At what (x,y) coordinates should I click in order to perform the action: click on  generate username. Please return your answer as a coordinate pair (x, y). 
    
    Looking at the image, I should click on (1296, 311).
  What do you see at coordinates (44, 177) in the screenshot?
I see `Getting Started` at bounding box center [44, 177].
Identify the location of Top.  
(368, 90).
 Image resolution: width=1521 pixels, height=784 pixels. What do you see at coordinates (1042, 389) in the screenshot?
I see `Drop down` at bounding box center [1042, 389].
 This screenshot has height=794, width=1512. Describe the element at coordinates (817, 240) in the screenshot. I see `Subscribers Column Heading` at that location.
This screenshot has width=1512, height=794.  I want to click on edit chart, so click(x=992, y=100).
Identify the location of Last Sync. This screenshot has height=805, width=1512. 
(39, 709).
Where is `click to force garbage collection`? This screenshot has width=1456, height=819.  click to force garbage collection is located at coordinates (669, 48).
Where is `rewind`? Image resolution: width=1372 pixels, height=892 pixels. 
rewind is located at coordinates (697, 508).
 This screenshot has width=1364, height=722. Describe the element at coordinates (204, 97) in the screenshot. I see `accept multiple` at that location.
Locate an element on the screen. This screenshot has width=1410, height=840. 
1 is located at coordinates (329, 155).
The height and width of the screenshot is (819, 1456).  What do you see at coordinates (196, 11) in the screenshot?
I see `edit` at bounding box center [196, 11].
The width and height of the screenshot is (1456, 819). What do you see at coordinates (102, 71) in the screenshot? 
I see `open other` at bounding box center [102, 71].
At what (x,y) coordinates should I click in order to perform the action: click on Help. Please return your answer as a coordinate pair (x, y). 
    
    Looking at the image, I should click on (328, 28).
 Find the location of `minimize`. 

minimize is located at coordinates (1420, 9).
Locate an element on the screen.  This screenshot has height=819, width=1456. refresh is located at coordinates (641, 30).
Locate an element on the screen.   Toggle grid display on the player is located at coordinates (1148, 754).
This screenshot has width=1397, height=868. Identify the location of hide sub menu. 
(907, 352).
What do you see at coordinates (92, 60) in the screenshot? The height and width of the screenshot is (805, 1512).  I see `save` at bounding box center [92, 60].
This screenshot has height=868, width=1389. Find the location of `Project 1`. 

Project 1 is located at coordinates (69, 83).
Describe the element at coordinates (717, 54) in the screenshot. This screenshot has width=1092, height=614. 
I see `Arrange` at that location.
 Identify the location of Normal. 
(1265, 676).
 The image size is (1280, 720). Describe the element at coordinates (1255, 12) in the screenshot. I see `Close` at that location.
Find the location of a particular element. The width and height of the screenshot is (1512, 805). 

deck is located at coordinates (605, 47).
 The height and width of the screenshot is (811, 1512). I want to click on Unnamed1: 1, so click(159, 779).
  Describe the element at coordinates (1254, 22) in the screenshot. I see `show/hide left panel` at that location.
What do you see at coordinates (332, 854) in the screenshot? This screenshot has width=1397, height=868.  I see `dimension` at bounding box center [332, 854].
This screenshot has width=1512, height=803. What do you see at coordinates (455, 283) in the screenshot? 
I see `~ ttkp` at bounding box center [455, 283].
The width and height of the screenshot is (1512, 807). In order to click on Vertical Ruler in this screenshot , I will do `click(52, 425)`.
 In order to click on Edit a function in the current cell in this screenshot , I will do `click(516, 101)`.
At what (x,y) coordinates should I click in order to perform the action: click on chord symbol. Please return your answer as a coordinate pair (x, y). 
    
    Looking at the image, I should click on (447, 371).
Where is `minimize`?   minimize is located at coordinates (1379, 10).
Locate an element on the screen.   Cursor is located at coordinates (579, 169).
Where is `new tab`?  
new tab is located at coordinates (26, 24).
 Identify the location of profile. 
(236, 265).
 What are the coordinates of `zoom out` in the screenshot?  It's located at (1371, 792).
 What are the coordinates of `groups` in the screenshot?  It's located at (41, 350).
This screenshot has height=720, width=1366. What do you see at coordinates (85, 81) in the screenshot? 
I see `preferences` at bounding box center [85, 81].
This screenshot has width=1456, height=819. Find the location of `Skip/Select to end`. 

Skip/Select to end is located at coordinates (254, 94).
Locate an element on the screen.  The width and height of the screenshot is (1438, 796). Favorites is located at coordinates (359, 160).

* * *

■ Objective:
Swap every "Identify the location of" in the rows above for "Find the position of" and leave everything else unchanged.

■ Exercise solution:
At what (x,y) coordinates should I click in order to perform the action: click on  generate username. Please return your answer as a coordinate pair (x, y). 
    
    Looking at the image, I should click on (1296, 311).
  What do you see at coordinates (44, 177) in the screenshot?
I see `Getting Started` at bounding box center [44, 177].
Find the position of Top.  
(368, 90).
 Image resolution: width=1521 pixels, height=784 pixels. What do you see at coordinates (1042, 389) in the screenshot?
I see `Drop down` at bounding box center [1042, 389].
 This screenshot has height=794, width=1512. Describe the element at coordinates (817, 240) in the screenshot. I see `Subscribers Column Heading` at that location.
This screenshot has width=1512, height=794.  I want to click on edit chart, so click(x=992, y=100).
Find the position of Last Sync. This screenshot has height=805, width=1512. 
(39, 709).
Where is `click to force garbage collection`? This screenshot has width=1456, height=819.  click to force garbage collection is located at coordinates (669, 48).
Where is `rewind`? Image resolution: width=1372 pixels, height=892 pixels. 
rewind is located at coordinates (697, 508).
 This screenshot has width=1364, height=722. Describe the element at coordinates (204, 97) in the screenshot. I see `accept multiple` at that location.
Locate an element on the screen. This screenshot has width=1410, height=840. 
1 is located at coordinates (329, 155).
The height and width of the screenshot is (819, 1456).  What do you see at coordinates (196, 11) in the screenshot?
I see `edit` at bounding box center [196, 11].
The width and height of the screenshot is (1456, 819). What do you see at coordinates (102, 71) in the screenshot? 
I see `open other` at bounding box center [102, 71].
At what (x,y) coordinates should I click in order to perform the action: click on Help. Please return your answer as a coordinate pair (x, y). 
    
    Looking at the image, I should click on (328, 28).
 Find the location of `minimize`. 

minimize is located at coordinates (1420, 9).
Locate an element on the screen.  This screenshot has height=819, width=1456. refresh is located at coordinates (641, 30).
Locate an element on the screen.   Toggle grid display on the player is located at coordinates (1148, 754).
This screenshot has width=1397, height=868. Find the position of hide sub menu. 
(907, 352).
What do you see at coordinates (92, 60) in the screenshot? The height and width of the screenshot is (805, 1512).  I see `save` at bounding box center [92, 60].
This screenshot has height=868, width=1389. Find the location of `Project 1`. 

Project 1 is located at coordinates (69, 83).
Describe the element at coordinates (717, 54) in the screenshot. This screenshot has width=1092, height=614. 
I see `Arrange` at that location.
 Find the position of Normal. 
(1265, 676).
 The image size is (1280, 720). Describe the element at coordinates (1255, 12) in the screenshot. I see `Close` at that location.
Find the location of a particular element. The width and height of the screenshot is (1512, 805). 

deck is located at coordinates (605, 47).
 The height and width of the screenshot is (811, 1512). I want to click on Unnamed1: 1, so click(159, 779).
  Describe the element at coordinates (1254, 22) in the screenshot. I see `show/hide left panel` at that location.
What do you see at coordinates (332, 854) in the screenshot? This screenshot has width=1397, height=868.  I see `dimension` at bounding box center [332, 854].
This screenshot has width=1512, height=803. What do you see at coordinates (455, 283) in the screenshot? 
I see `~ ttkp` at bounding box center [455, 283].
The width and height of the screenshot is (1512, 807). In order to click on Vertical Ruler in this screenshot , I will do `click(52, 425)`.
 In order to click on Edit a function in the current cell in this screenshot , I will do `click(516, 101)`.
At what (x,y) coordinates should I click in order to perform the action: click on chord symbol. Please return your answer as a coordinate pair (x, y). 
    
    Looking at the image, I should click on (447, 371).
Where is `minimize`?   minimize is located at coordinates (1379, 10).
Locate an element on the screen.   Cursor is located at coordinates (579, 169).
Where is `new tab`?  
new tab is located at coordinates (26, 24).
 Find the position of profile. 
(236, 265).
 What are the coordinates of `zoom out` in the screenshot?  It's located at (1371, 792).
 What are the coordinates of `groups` in the screenshot?  It's located at (41, 350).
This screenshot has height=720, width=1366. What do you see at coordinates (85, 81) in the screenshot? 
I see `preferences` at bounding box center [85, 81].
This screenshot has width=1456, height=819. Find the location of `Skip/Select to end`. 

Skip/Select to end is located at coordinates (254, 94).
Locate an element on the screen.  The width and height of the screenshot is (1438, 796). Favorites is located at coordinates (359, 160).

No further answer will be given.